ARAPÇA, FARSÇA VE OSMANLI TÜRKÇESİ BİLGİNİYDİ
1932 yılında Eskişehir’de dünyaya gelen Mustafa Seçkin, 1951 yılında İstanbul Üniversitesi Edebiyat Fakültesi Felsefe Bölümüne, ardından Arap ve Fars Filolojisi’ne girdi. 1962-1964 yıllarında Süleymaniye Kütüphanesinde memur olarak çalıştı. 1964-1967 yılları arasında gazetelere dış politika haberleri için İngilizce, Fransızca ve Arapça dillerinden tercümeler yaptı. 1967-1970 yıllarında Türkiye Odalar Birliği İstanbul İrtibat Bürosunda Fethi Gemuhluoğlu’nun sekreterlik görevini yürüttü. 1970-1976 yıllarında Fiskobirlik İstanbul Şubesinde İngilizce ve Fransızca Tercümanı olarak görev yaptı. 1976-1983 yıllarında İ.Ü. Cerrahpaşa Tıp Fakültesi’nde Tıp Tarihi ve Deontoloji Enstitüsü’nde Arapça, Farsça ve Osmanlı Türkçesi uzmanı olarak çalıştı. 1983-1991 yıllarında İ.Ü. Edebiyat Fakültesi Arap Dili ve Edebiyatı Anabilim Dalı’nda öğretim görevlisi olarak birçok öğrenci yetiştirdi.
ÖĞRETME KABİLİYETİ ÇOK ÖZGÜNDÜ
COŞKUN YILMAZ: Göçtü kervan kaldık dağlar başında. Nasıl tarif edilir bilmiyorum ki? ‘Hüzün’ anlatır mı meramı? Mustafa Seçkin hocam da göçtü bu dünyadan. 1985’de, İÜ Edebiyat Fak. Tarih’de öğrenciyken Arapça dersini seçmiş, talebeliği şerefine nail olmuştum. Özel bir hoca, nev-i şahsına münhasır bir insandı. Arapçaya bütün lehçeleri ile vakıftı. Vukûfiyeti olağanüstüydü. Öğretme kabiliyeti de çok özgündü, kendine mahsustu. Edebi yönü de çok güçlüydü. Konuşurken de metinlerinde de bunu görürdük. Kur’an meali çalışması da vardı, lügâta çok hakimdi. Bana “Arapçayı öğren” diye bir vaadi vardı... Nüfûzu derin olan, tanıyanın çok derinden sevdiği Seçkin hocama Allah’tan rahmet diliyorum.

● **Sağlanan Veriler**
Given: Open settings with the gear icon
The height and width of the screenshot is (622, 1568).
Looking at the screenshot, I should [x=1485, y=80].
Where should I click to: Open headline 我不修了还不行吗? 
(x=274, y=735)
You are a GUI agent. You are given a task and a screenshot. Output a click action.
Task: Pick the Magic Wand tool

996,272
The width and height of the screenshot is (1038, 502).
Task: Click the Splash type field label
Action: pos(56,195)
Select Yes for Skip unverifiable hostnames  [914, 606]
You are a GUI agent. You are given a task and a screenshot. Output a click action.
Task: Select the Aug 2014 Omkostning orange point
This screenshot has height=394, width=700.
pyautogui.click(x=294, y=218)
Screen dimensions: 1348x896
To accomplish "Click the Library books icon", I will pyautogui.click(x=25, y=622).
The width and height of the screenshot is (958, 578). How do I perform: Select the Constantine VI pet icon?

● **Çözülecek Problemler**
A. Gösterilen metindeki “1932 yılında Eskişehir’de dünyaya gelen Mustafa Seçkin, 1951 yılında İstanbul Üniversitesi Edebiyat Fakültesi Felsefe Bölümüne, ardından Arap ve Fars Filolojisi’ne girdi.” cümlesi İngilizceye nasıl çevrilir?
B. Gösterilen metinde “1932 yılında Eskişehir’de dünyaya gelen” sözleriyle başlayan paragrafı, temel bilgileri koruyarak madde madde yazın.
C. Gösterilen metinde "ÖĞRETME KABİLİYETİ ÇOK" sözlerinden "Allah’tan rahmet diliyorum." sözlerine kadar uzanan bölümün tamamını hiçbir değişiklik yapmadan yazın.

● **Kesin Cevaplar**
A. Mustafa Seçkin, who was born in Eskişehir in 1932, entered the Department of Philosophy of the Faculty of Letters at Istanbul University in 1951, and then Arabic and Persian Philology.

B.
- 1932: Eskişehir’de doğdu.
- 1951: İstanbul Üniversitesi Edebiyat Fakültesi Felsefe Bölümüne, ardından Arap ve Fars Filolojisi’ne girdi.
- 1962-1964: Süleymaniye Kütüphanesinde memur olarak çalıştı.
- 1964-1967: Gazetelere dış politika haberleri için İngilizce, Fransızca ve Arapçadan tercümeler yaptı.
- 1967-1970: Türkiye Odalar Birliği İstanbul İrtibat Bürosunda Fethi Gemuhluoğlu’nun sekreterliğini yürüttü.
- 1970-1976: Fiskobirlik İstanbul Şubesinde İngilizce ve Fransızca tercümanı olarak görev yaptı.
- 1976-1983: İ.Ü. Cerrahpaşa Tıp Fakültesi Tıp Tarihi ve Deontoloji Enstitüsü’nde Arapça, Farsça ve Osmanlı Türkçesi uzmanı olarak çalıştı.
- 1983-1991: İ.Ü. Edebiyat Fakültesi Arap Dili ve Edebiyatı Anabilim Dalı’nda öğretim görevlisi olarak birçok öğrenci yetiştirdi.

C.
ÖĞRETME KABİLİYETİ ÇOK ÖZGÜNDÜ
COŞKUN YILMAZ: Göçtü kervan kaldık dağlar başında. Nasıl tarif edilir bilmiyorum ki? ‘Hüzün’ anlatır mı meramı? Mustafa Seçkin hocam da göçtü bu dünyadan. 1985’de, İÜ Edebiyat Fak. Tarih’de öğrenciyken Arapça dersini seçmiş, talebeliği şerefine nail olmuştum. Özel bir hoca, nev-i şahsına münhasır bir insandı. Arapçaya bütün lehçeleri ile vakıftı. Vukûfiyeti olağanüstüydü. Öğretme kabiliyeti de çok özgündü, kendine mahsustu. Edebi yönü de çok güçlüydü. Konuşurken de metinlerinde de bunu görürdük. Kur’an meali çalışması da vardı, lügâta çok hakimdi. Bana “Arapçayı öğren” diye bir vaadi vardı... Nüfûzu derin olan, tanıyanın çok derinden sevdiği Seçkin hocama Allah’tan rahmet diliyorum.